- **What you are asked to do**
Using only the records, tally the lines with "computer" in them and state that total by itself.

Stored data entries
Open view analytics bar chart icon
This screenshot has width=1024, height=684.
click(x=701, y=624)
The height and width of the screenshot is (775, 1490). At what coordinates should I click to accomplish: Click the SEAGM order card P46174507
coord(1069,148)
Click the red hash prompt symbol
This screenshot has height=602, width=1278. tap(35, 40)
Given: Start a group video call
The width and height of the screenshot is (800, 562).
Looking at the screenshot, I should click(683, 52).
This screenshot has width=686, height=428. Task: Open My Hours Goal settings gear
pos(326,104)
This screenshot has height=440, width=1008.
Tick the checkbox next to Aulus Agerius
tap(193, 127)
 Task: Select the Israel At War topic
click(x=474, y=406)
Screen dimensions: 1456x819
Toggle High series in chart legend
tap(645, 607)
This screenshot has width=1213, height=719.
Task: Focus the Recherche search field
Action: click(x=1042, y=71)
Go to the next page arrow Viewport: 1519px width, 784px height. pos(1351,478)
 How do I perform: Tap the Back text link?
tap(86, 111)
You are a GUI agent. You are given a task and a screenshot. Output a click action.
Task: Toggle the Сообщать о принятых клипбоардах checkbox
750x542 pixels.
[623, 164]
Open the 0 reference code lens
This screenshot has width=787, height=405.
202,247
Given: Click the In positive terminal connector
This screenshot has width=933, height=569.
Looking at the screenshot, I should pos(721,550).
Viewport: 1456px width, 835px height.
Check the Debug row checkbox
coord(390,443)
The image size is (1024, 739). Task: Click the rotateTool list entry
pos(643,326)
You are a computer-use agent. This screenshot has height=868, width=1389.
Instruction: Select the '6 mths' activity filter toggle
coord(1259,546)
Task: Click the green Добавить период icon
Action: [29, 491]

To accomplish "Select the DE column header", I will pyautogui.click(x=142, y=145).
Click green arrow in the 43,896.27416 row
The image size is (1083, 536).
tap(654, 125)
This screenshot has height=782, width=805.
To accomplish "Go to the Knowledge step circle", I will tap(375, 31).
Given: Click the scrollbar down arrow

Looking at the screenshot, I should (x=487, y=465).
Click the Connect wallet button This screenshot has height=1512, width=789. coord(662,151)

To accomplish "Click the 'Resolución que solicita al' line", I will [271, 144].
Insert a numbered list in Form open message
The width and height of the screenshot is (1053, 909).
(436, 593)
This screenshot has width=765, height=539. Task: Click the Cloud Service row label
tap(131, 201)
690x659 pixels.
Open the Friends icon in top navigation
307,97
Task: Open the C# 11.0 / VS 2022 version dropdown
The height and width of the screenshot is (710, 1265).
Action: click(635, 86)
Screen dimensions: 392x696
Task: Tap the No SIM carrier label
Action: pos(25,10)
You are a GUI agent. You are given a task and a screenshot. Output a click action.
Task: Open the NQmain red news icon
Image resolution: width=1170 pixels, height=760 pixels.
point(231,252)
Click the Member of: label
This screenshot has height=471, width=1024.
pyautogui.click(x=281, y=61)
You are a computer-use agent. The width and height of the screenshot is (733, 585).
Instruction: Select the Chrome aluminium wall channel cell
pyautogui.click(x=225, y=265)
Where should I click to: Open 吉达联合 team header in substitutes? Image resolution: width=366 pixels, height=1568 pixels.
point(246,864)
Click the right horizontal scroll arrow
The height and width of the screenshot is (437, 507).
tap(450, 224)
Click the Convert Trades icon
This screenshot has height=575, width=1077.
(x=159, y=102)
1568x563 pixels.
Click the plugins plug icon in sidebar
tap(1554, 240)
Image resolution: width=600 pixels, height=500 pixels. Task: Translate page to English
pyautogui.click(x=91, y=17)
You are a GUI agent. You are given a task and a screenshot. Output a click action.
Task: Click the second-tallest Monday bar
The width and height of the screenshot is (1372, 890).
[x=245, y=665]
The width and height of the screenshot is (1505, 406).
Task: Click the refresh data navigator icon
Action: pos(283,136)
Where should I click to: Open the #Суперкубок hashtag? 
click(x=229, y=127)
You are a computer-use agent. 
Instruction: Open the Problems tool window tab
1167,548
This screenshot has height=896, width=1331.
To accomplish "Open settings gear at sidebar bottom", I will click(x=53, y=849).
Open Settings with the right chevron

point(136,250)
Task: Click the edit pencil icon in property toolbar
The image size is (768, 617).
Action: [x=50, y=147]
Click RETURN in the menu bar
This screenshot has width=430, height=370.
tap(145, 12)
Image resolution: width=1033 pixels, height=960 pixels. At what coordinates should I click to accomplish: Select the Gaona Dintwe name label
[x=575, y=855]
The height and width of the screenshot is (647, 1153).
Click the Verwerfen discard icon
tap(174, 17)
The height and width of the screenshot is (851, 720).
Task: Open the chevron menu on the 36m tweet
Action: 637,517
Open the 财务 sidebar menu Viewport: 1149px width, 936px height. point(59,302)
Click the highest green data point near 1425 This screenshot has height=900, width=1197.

- **Response area**
3